RECORDS TO USE:
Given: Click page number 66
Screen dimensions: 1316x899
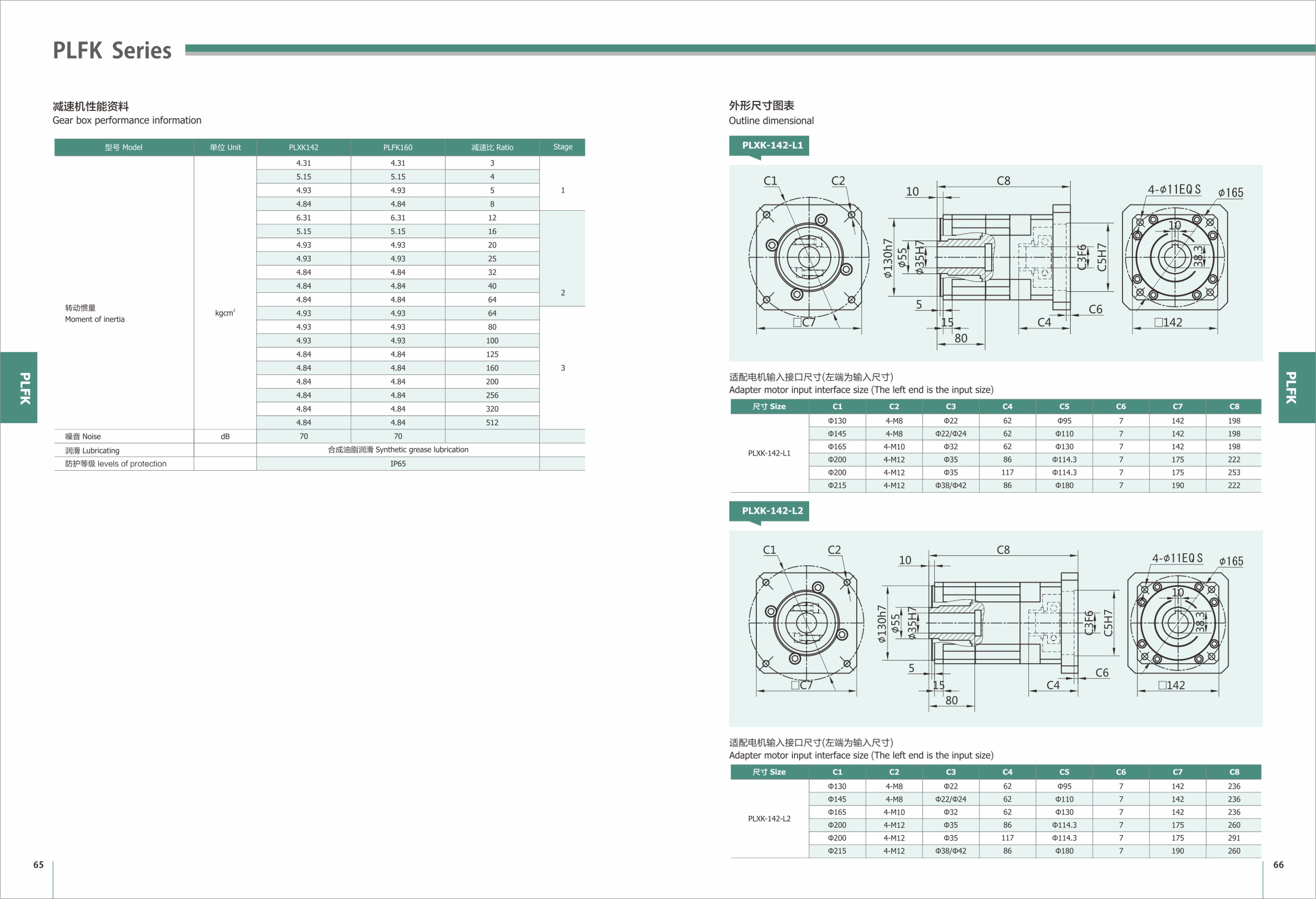Looking at the screenshot, I should [x=1278, y=864].
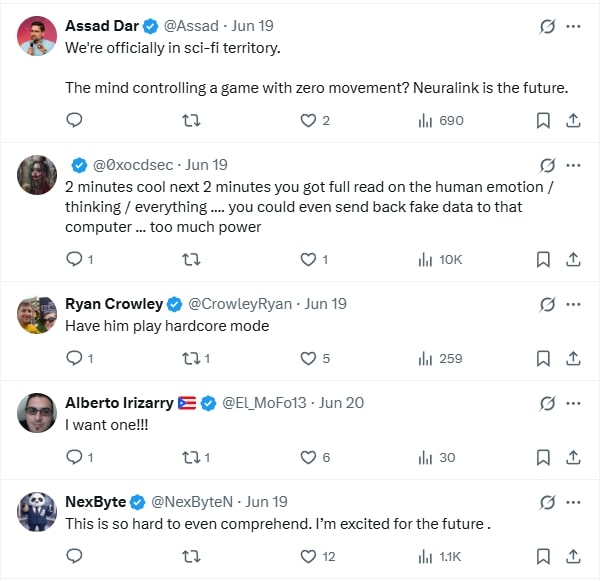Open Ryan Crowley's profile name link
Viewport: 603px width, 581px height.
click(113, 304)
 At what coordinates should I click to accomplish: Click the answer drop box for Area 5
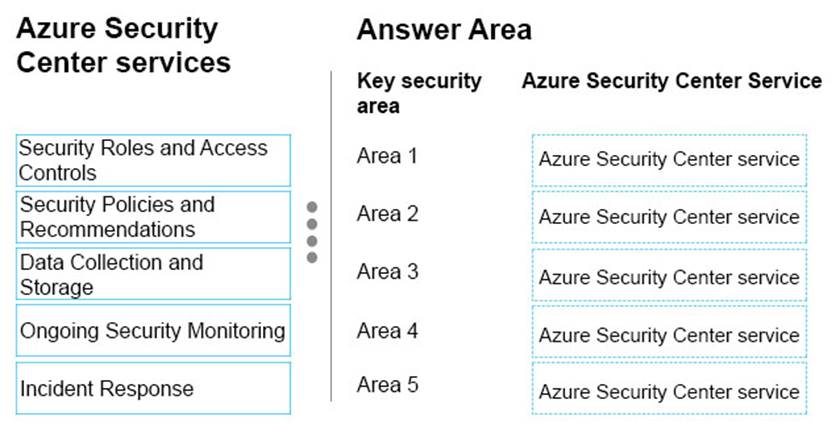tap(669, 390)
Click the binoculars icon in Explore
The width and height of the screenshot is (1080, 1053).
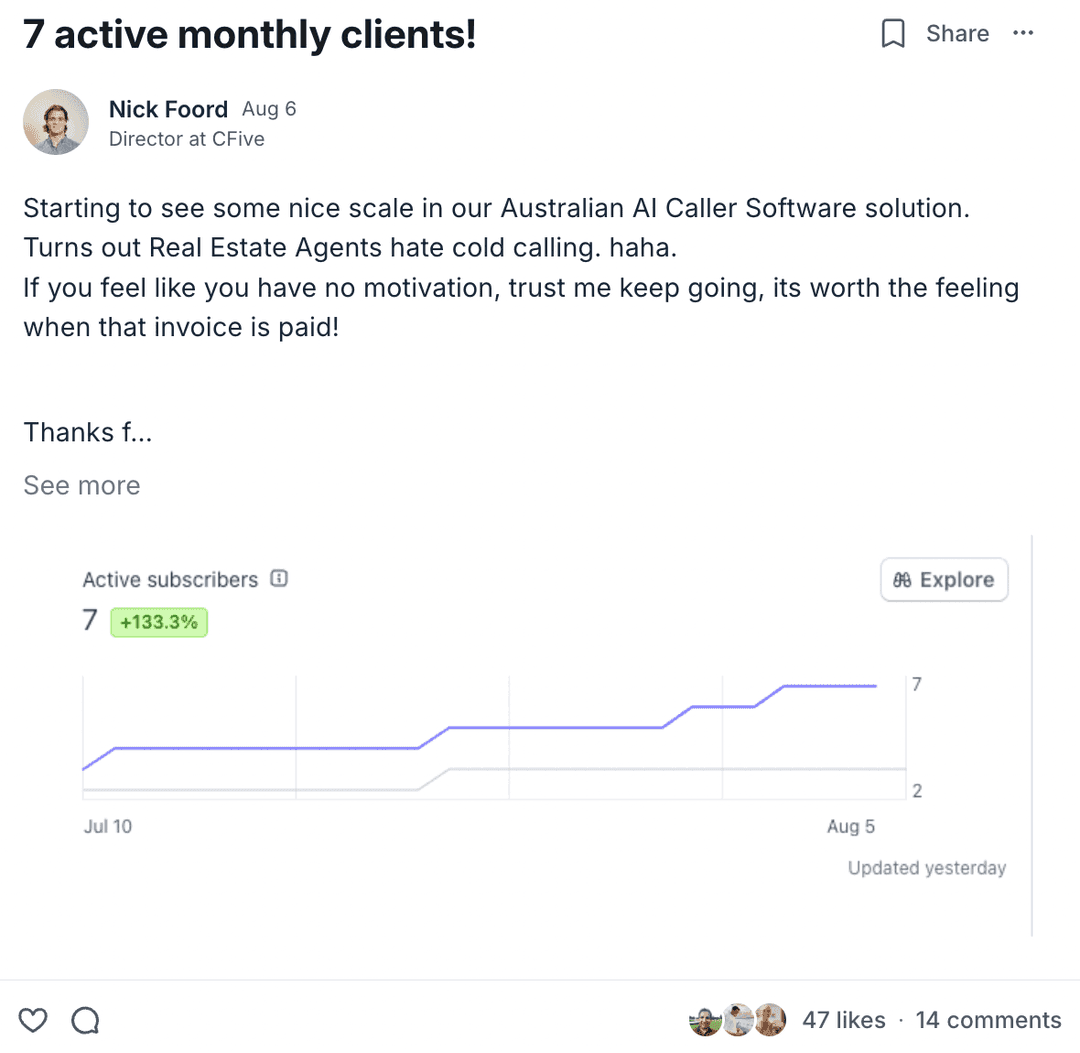pyautogui.click(x=902, y=580)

OBJECTIVE: Return every line of the listing above as a JSON list of strings, one string per line, skipping any blank lines. Omit the pictures from your answer.

TASK RESULT:
[
  "Given: Click page number 66",
  "Screen dimensions: 1316x899",
  "Looking at the screenshot, I should [x=1278, y=864].",
  "Open Ryan Crowley's profile name link",
  "Viewport: 603px width, 581px height.",
  "click(113, 304)",
  " At what coordinates should I click to accomplish: Click the answer drop box for Area 5",
  "tap(669, 390)",
  "Click the binoculars icon in Explore",
  "The width and height of the screenshot is (1080, 1053).",
  "pyautogui.click(x=902, y=580)"
]